- **Extracted text**
• • •

A Single Thread is set in the 1930s, when single women were considered 'surplus' because so many men of that generation had died during the First World War. Violet Speedwell lost both her fiance and her brother. After years being worn down by her mother's relentlessly negative comments and outlook, Violet realises she has to make some drastic changes to her life. She starts by moving from Southampton to Winchester and taking on a new job. At first she is lonely, as the women in her office are much younger and they don't seem to have anything in common. But she relishes her independence and soon makes friends with a group of women who embroider kneeling cushions at Winchester Cathedral. Yet soon the threat of another war looms.

While I love historical novels, I hate sewing and anything 'crafty', so in theory I'm not the target audience for this story! However, Tracy's skill at creating fascinating characters soon drew me in and I couldn't put the book down. I particularly loved Violet's fellow 'broderers'; Gilda and her sweet love affair with Dorothy, and also Louisa, who rebelled against the Nazis in her own unique way. I know Winchester and the cathedral very well, and enjoyed reading about all the familiar landmarks. The only thing I wasn't so keen on was the man Violet became obsessed with, as I didn't feel he deserved her. I did like the ending though!

• • •

- **Stated goal A**
Answer these questions from the review of A Single Thread:
(i) Which town does Violet move from, and where does she move to?
(ii) What do the women Violet befriends embroider?
(iii) Which of Violet's fellow broderers rebelled against the Nazis?
- **Stated goal B**
Copy the passage of the review of A Single Thread starting with "A Single Thread" and going on through "another war looms.".
The records have no connection to the review of A Single Thread.

• • •

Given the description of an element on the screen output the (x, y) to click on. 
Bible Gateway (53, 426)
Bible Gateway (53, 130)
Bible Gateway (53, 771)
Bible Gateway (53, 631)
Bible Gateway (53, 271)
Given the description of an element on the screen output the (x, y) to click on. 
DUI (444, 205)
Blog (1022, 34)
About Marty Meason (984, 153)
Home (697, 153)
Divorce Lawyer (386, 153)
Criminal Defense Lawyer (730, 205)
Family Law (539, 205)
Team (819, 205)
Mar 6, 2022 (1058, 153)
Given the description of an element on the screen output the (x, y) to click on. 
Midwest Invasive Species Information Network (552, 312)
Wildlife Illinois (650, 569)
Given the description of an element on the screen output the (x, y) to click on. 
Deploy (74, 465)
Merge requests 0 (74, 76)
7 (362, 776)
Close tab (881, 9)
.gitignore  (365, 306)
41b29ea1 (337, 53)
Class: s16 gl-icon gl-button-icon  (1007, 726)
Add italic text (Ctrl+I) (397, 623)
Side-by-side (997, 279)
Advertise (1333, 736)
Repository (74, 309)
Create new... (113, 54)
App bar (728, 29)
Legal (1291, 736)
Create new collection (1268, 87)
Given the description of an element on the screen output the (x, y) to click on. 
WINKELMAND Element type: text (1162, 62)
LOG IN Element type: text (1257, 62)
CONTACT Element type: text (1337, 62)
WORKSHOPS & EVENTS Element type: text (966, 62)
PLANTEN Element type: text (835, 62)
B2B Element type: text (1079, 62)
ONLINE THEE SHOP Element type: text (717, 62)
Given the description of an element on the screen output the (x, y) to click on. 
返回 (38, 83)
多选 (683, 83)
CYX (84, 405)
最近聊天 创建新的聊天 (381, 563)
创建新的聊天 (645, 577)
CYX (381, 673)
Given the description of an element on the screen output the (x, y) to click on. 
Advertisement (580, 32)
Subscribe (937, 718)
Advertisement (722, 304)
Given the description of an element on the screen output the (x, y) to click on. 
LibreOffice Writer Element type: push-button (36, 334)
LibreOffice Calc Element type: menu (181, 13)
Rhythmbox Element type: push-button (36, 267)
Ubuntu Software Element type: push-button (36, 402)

• • •

- **Correct response A**
(i) She moves from Southampton to Winchester.
(ii) They embroider kneeling cushions at Winchester Cathedral.
(iii) Louisa.

- **Correct response B**
A Single Thread is set in the 1930s, when single women were considered 'surplus' because so many men of that generation had died during the First World War. Violet Speedwell lost both her fiance and her brother. After years being worn down by her mother's relentlessly negative comments and outlook, Violet realises she has to make some drastic changes to her life. She starts by moving from Southampton to Winchester and taking on a new job. At first she is lonely, as the women in her office are much younger and they don't seem to have anything in common. But she relishes her independence and soon makes friends with a group of women who embroider kneeling cushions at Winchester Cathedral. Yet soon the threat of another war looms.